Every record must be copied exactly. Leave nothing out.

Top of PROVIDED RECORDS

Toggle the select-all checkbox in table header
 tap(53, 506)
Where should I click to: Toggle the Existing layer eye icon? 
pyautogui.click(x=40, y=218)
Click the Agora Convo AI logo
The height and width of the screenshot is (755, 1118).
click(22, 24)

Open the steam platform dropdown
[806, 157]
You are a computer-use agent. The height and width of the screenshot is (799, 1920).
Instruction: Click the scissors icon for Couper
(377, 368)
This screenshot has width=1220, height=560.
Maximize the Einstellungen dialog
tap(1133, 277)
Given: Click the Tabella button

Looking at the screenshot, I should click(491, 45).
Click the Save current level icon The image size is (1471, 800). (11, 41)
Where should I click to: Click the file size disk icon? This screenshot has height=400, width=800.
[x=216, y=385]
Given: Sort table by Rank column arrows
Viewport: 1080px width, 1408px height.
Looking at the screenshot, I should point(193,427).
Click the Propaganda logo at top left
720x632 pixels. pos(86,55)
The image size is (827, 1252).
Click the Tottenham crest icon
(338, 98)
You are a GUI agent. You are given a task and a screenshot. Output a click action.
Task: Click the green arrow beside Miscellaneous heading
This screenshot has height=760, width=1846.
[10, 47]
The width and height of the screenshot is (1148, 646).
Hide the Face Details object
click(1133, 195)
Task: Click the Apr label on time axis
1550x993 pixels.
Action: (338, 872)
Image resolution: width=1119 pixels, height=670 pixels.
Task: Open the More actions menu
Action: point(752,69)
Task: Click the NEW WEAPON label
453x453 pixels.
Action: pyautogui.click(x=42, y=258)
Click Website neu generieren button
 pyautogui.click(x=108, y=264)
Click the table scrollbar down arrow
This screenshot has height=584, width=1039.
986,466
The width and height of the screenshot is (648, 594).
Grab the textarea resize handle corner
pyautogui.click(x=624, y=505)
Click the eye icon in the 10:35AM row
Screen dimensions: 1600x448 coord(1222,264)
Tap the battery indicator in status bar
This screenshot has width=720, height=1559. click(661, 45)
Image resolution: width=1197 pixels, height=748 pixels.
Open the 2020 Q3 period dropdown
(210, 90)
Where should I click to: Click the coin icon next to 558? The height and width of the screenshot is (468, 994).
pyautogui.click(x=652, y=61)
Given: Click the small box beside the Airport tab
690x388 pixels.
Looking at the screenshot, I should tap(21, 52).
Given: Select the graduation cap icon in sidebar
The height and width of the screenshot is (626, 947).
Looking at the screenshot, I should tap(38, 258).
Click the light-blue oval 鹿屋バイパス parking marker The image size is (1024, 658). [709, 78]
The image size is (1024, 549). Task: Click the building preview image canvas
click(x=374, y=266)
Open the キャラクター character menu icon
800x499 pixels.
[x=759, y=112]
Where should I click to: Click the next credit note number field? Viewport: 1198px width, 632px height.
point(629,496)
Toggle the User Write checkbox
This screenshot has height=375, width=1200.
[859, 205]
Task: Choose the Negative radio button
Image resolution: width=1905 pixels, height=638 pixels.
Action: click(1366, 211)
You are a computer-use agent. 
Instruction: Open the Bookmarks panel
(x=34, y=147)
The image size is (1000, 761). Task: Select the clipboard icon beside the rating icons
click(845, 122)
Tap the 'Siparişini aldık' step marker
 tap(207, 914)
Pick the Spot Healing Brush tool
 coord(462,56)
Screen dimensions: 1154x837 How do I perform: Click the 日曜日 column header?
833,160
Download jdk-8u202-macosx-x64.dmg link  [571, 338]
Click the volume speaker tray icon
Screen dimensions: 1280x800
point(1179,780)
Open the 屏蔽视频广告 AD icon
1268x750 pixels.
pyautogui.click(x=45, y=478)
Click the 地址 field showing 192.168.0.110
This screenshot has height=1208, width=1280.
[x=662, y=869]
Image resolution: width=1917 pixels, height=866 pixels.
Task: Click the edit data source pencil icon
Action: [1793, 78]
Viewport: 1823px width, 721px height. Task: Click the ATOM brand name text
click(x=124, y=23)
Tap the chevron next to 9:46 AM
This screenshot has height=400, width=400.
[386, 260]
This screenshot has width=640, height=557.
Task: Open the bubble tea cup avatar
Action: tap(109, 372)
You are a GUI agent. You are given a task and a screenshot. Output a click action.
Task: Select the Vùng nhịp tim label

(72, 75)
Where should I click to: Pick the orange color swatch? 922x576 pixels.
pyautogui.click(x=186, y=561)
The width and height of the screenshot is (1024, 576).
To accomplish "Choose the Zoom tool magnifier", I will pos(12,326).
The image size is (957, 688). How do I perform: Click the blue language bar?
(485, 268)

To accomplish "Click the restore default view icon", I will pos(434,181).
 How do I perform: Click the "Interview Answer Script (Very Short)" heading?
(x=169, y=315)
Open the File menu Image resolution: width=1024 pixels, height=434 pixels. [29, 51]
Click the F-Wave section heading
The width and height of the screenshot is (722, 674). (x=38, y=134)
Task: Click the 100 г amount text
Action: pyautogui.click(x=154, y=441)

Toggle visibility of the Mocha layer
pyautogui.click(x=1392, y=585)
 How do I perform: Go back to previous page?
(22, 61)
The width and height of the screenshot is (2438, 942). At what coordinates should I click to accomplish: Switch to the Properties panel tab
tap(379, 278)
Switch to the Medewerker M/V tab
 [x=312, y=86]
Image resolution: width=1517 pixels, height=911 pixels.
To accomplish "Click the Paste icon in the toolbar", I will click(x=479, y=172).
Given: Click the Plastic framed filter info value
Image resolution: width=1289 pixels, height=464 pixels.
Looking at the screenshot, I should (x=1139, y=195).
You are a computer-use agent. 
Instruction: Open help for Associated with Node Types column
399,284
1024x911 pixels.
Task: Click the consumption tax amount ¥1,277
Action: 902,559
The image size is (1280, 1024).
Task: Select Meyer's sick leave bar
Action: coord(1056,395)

Bottom of PROVIDED RECORDS

=== ANSWER SPACE ===
Toggle the select-all checkbox in table header
 tap(53, 506)
Where should I click to: Toggle the Existing layer eye icon? 
pyautogui.click(x=40, y=218)
Click the Agora Convo AI logo
The height and width of the screenshot is (755, 1118).
click(22, 24)

Open the steam platform dropdown
[806, 157]
You are a computer-use agent. The height and width of the screenshot is (799, 1920).
Instruction: Click the scissors icon for Couper
(377, 368)
This screenshot has width=1220, height=560.
Maximize the Einstellungen dialog
tap(1133, 277)
Given: Click the Tabella button

Looking at the screenshot, I should click(491, 45).
Click the Save current level icon The image size is (1471, 800). (11, 41)
Where should I click to: Click the file size disk icon? This screenshot has height=400, width=800.
[x=216, y=385]
Given: Sort table by Rank column arrows
Viewport: 1080px width, 1408px height.
Looking at the screenshot, I should point(193,427).
Click the Propaganda logo at top left
720x632 pixels. pos(86,55)
The image size is (827, 1252).
Click the Tottenham crest icon
(338, 98)
You are a GUI agent. You are given a task and a screenshot. Output a click action.
Task: Click the green arrow beside Miscellaneous heading
This screenshot has height=760, width=1846.
[10, 47]
The width and height of the screenshot is (1148, 646).
Hide the Face Details object
click(1133, 195)
Task: Click the Apr label on time axis
1550x993 pixels.
Action: (338, 872)
Image resolution: width=1119 pixels, height=670 pixels.
Task: Open the More actions menu
Action: point(752,69)
Task: Click the NEW WEAPON label
453x453 pixels.
Action: pyautogui.click(x=42, y=258)
Click Website neu generieren button
 pyautogui.click(x=108, y=264)
Click the table scrollbar down arrow
This screenshot has height=584, width=1039.
986,466
The width and height of the screenshot is (648, 594).
Grab the textarea resize handle corner
pyautogui.click(x=624, y=505)
Click the eye icon in the 10:35AM row
Screen dimensions: 1600x448 coord(1222,264)
Tap the battery indicator in status bar
This screenshot has width=720, height=1559. click(661, 45)
Image resolution: width=1197 pixels, height=748 pixels.
Open the 2020 Q3 period dropdown
(210, 90)
Where should I click to: Click the coin icon next to 558? The height and width of the screenshot is (468, 994).
pyautogui.click(x=652, y=61)
Given: Click the small box beside the Airport tab
690x388 pixels.
Looking at the screenshot, I should tap(21, 52).
Given: Select the graduation cap icon in sidebar
The height and width of the screenshot is (626, 947).
Looking at the screenshot, I should tap(38, 258).
Click the light-blue oval 鹿屋バイパス parking marker The image size is (1024, 658). [709, 78]
The image size is (1024, 549). Task: Click the building preview image canvas
click(x=374, y=266)
Open the キャラクター character menu icon
800x499 pixels.
[x=759, y=112]
Where should I click to: Click the next credit note number field? Viewport: 1198px width, 632px height.
point(629,496)
Toggle the User Write checkbox
This screenshot has height=375, width=1200.
[859, 205]
Task: Choose the Negative radio button
Image resolution: width=1905 pixels, height=638 pixels.
Action: click(1366, 211)
You are a computer-use agent. 
Instruction: Open the Bookmarks panel
(x=34, y=147)
The image size is (1000, 761). Task: Select the clipboard icon beside the rating icons
click(845, 122)
Tap the 'Siparişini aldık' step marker
 tap(207, 914)
Pick the Spot Healing Brush tool
 coord(462,56)
Screen dimensions: 1154x837 How do I perform: Click the 日曜日 column header?
833,160
Download jdk-8u202-macosx-x64.dmg link  [571, 338]
Click the volume speaker tray icon
Screen dimensions: 1280x800
point(1179,780)
Open the 屏蔽视频广告 AD icon
1268x750 pixels.
pyautogui.click(x=45, y=478)
Click the 地址 field showing 192.168.0.110
This screenshot has height=1208, width=1280.
[x=662, y=869]
Image resolution: width=1917 pixels, height=866 pixels.
Task: Click the edit data source pencil icon
Action: [1793, 78]
Viewport: 1823px width, 721px height. Task: Click the ATOM brand name text
click(x=124, y=23)
Tap the chevron next to 9:46 AM
This screenshot has height=400, width=400.
[386, 260]
This screenshot has width=640, height=557.
Task: Open the bubble tea cup avatar
Action: tap(109, 372)
You are a GUI agent. You are given a task and a screenshot. Output a click action.
Task: Select the Vùng nhịp tim label

(72, 75)
Where should I click to: Pick the orange color swatch? 922x576 pixels.
pyautogui.click(x=186, y=561)
The width and height of the screenshot is (1024, 576).
To accomplish "Choose the Zoom tool magnifier", I will pos(12,326).
The image size is (957, 688). How do I perform: Click the blue language bar?
(485, 268)

To accomplish "Click the restore default view icon", I will pos(434,181).
 How do I perform: Click the "Interview Answer Script (Very Short)" heading?
(x=169, y=315)
Open the File menu Image resolution: width=1024 pixels, height=434 pixels. [29, 51]
Click the F-Wave section heading
The width and height of the screenshot is (722, 674). (x=38, y=134)
Task: Click the 100 г amount text
Action: pyautogui.click(x=154, y=441)

Toggle visibility of the Mocha layer
pyautogui.click(x=1392, y=585)
 How do I perform: Go back to previous page?
(22, 61)
The width and height of the screenshot is (2438, 942). At what coordinates should I click to accomplish: Switch to the Properties panel tab
tap(379, 278)
Switch to the Medewerker M/V tab
 [x=312, y=86]
Image resolution: width=1517 pixels, height=911 pixels.
To accomplish "Click the Paste icon in the toolbar", I will click(x=479, y=172).
Given: Click the Plastic framed filter info value
Image resolution: width=1289 pixels, height=464 pixels.
Looking at the screenshot, I should (x=1139, y=195).
You are a computer-use agent. 
Instruction: Open help for Associated with Node Types column
399,284
1024x911 pixels.
Task: Click the consumption tax amount ¥1,277
Action: 902,559
The image size is (1280, 1024).
Task: Select Meyer's sick leave bar
Action: coord(1056,395)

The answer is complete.